There are two ways to look at Start-Up NY’s slow start: glass half full, or glass half empty. We choose the glass half full option, with the potential to fill quickly.
The economic development program offers lucrative tax breaks to lure businesses into locating in the state. A new state report points out that the job numbers have been lower than promised.
Still, even though only a few companies participating in the program have managed to create significant numbers of new jobs, it qualifies as at least a partial success. And the jobs that have been created have been relatively inexpensive, compared with other business development programs.
And it’s too early to fully evaluate a program involving start-ups, which take time to get rolling and by their nature are risky ventures. A few can be expected to become major successes, but some will inevitably fail.
One of Gov. Andrew M. Cuomo’s signature programs, Start-Up NY, was launched in 2013 with captivating incentives, including eliminating for a decade sales and property taxes and state business and corporate taxes for companies that locate on or near college campuses. In addition, eligible employees pay no state income tax for a decade.
The program was – and remains – a clever mechanism to lure companies turned off by New York State’s notoriously high taxes and unfriendly business climate.
The program is working, although more slowly than hoped. Turning the state’s economic ship around will take time.
As recently reported in The News, Start-Up NY has created 288 new jobs in the region so far. Those jobs at the 43 companies participating in the program amounted to 40 percent of the 722 net new jobs created last year by all of the 141 businesses statewide that have been accepted into the program and submitted reports to the state.
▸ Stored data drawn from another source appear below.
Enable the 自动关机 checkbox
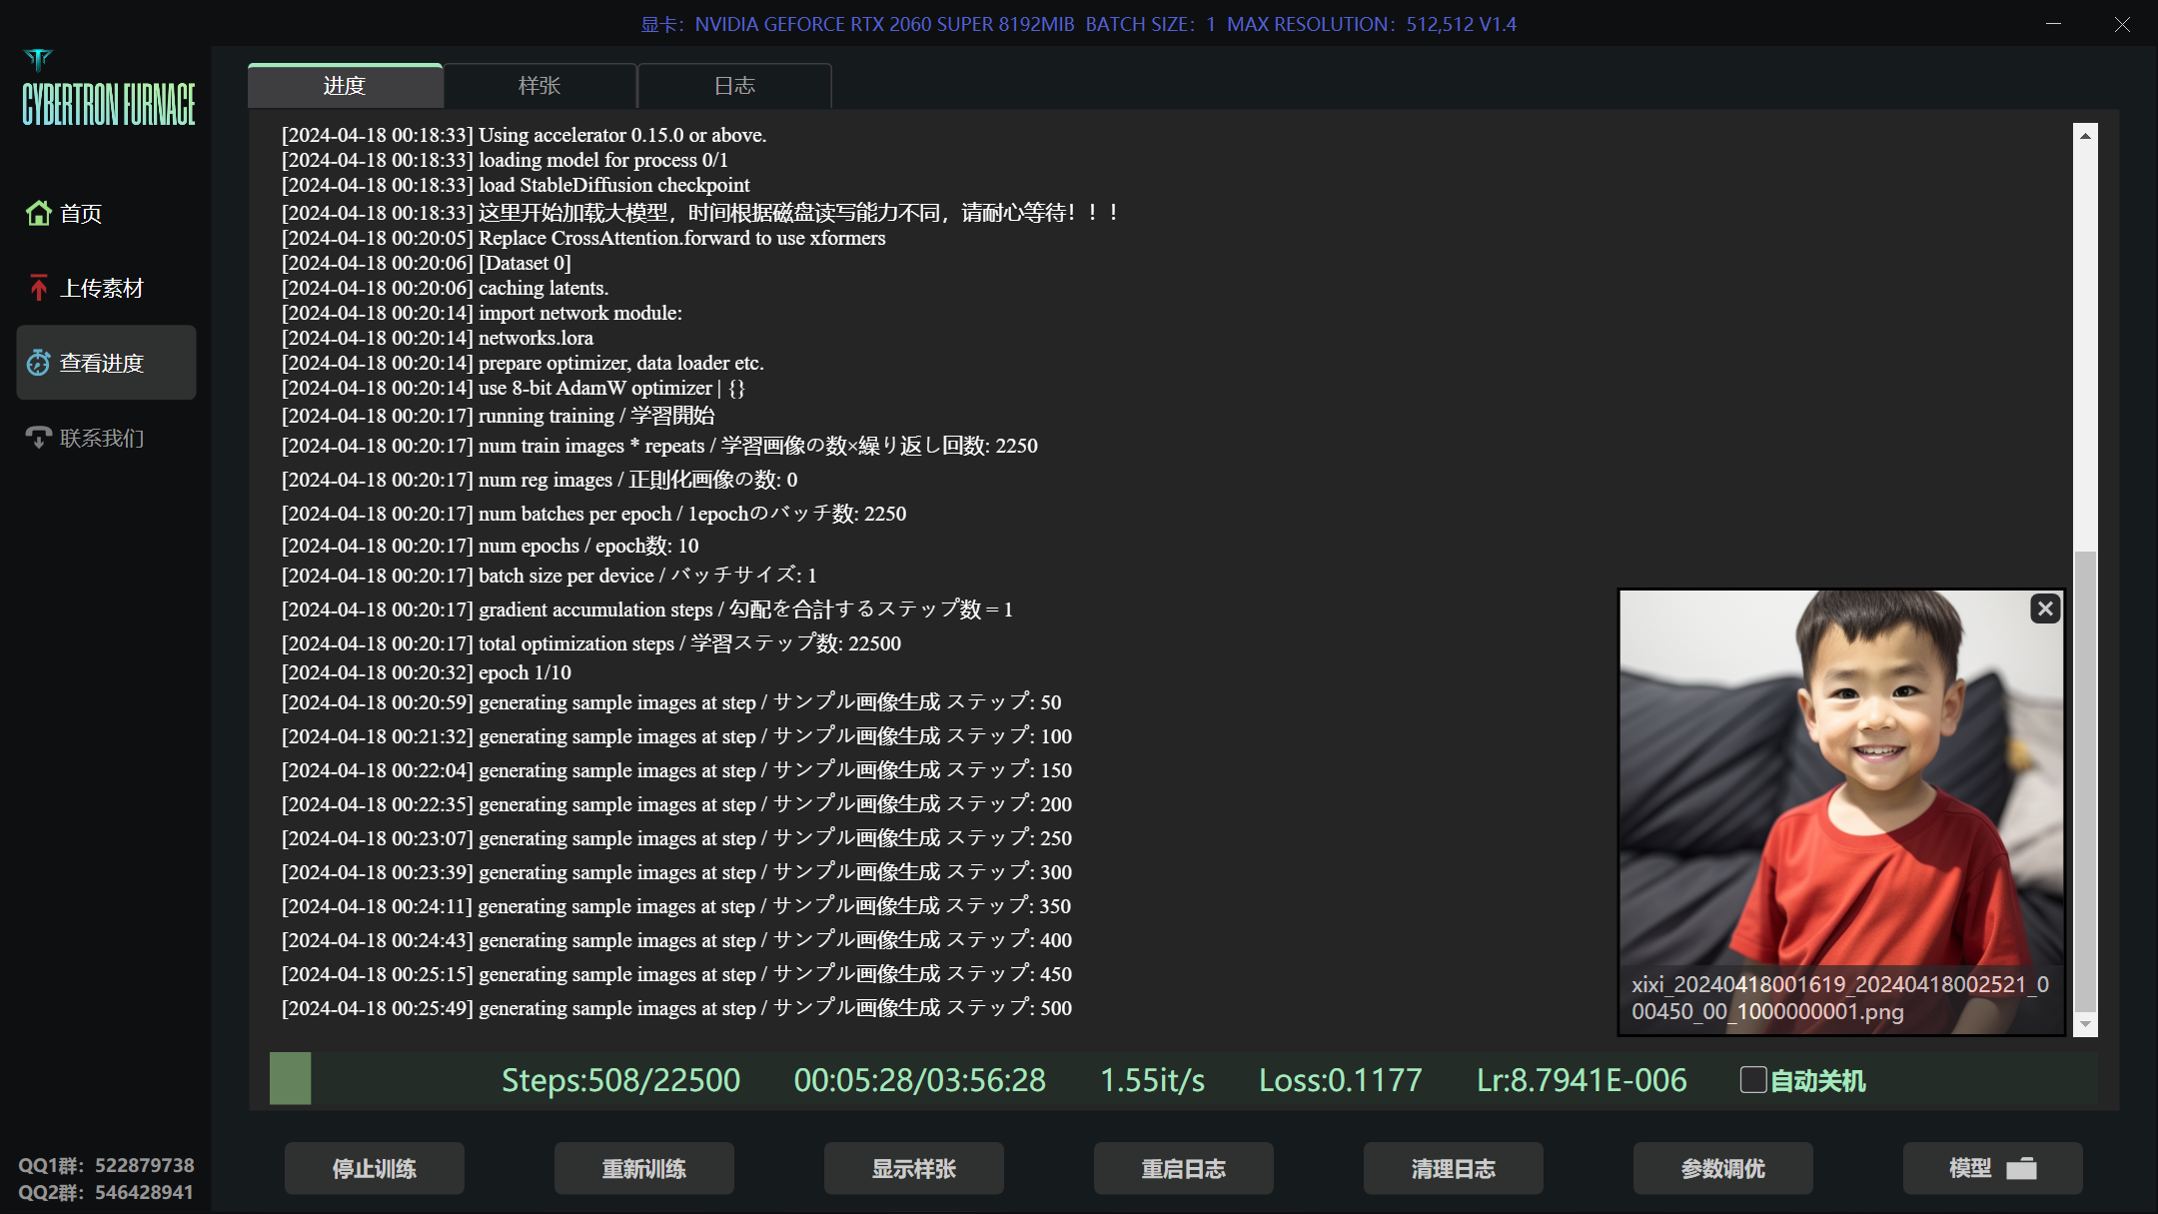 (1753, 1080)
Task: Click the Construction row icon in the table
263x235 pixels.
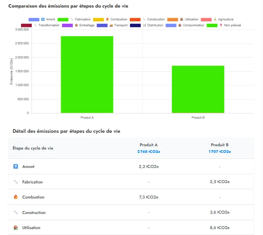Action: [x=16, y=213]
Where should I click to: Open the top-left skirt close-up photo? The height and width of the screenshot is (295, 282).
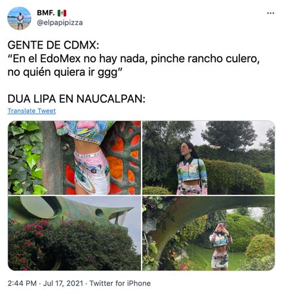click(x=74, y=158)
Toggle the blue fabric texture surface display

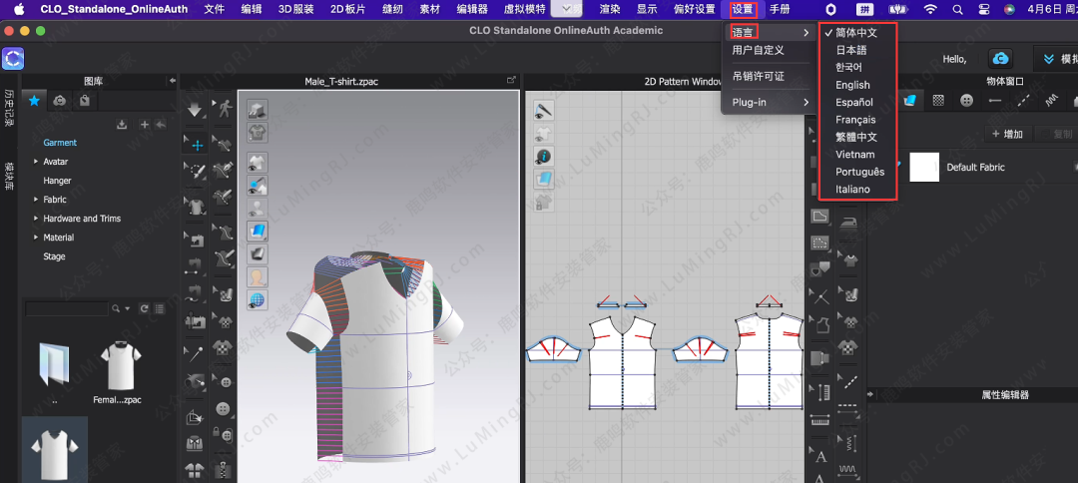pyautogui.click(x=258, y=232)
A total of 212 firms had been accepted into the program by the end of last year. Note: three of every 10 companies participating in Start-Up NY are based in this region, some of them only recently.
Kenneth Girardin, an analyst at the fiscally conservative Empire Center for Public Policy in Albany, paints a dire picture, saying that the jobs report is a sign that “the end may be near” for the program the governor once touted as “the greatest economic savior” for upstate New York. It is an opinion shared by critics, but not by companies that located here because of the program.
Tablet computer manufacturer Bak USA might not have landed in Buffalo a couple of years ago without Start-Up NY. Now it has an eclectic international workforce of nearly 80, those without high school diplomas working next to employees with advanced degrees. It is a clear success story, and one of three so far in Western New York. The others: online auto auction company ACV Auctions and employee benefits provider Liazon Corp., which together have created more than 200 jobs.
The 43 companies that have set up shop in Western New York promised to create 1,127 jobs over five years. The pace may be behind initial projections, but the program has to be given time to prove itself.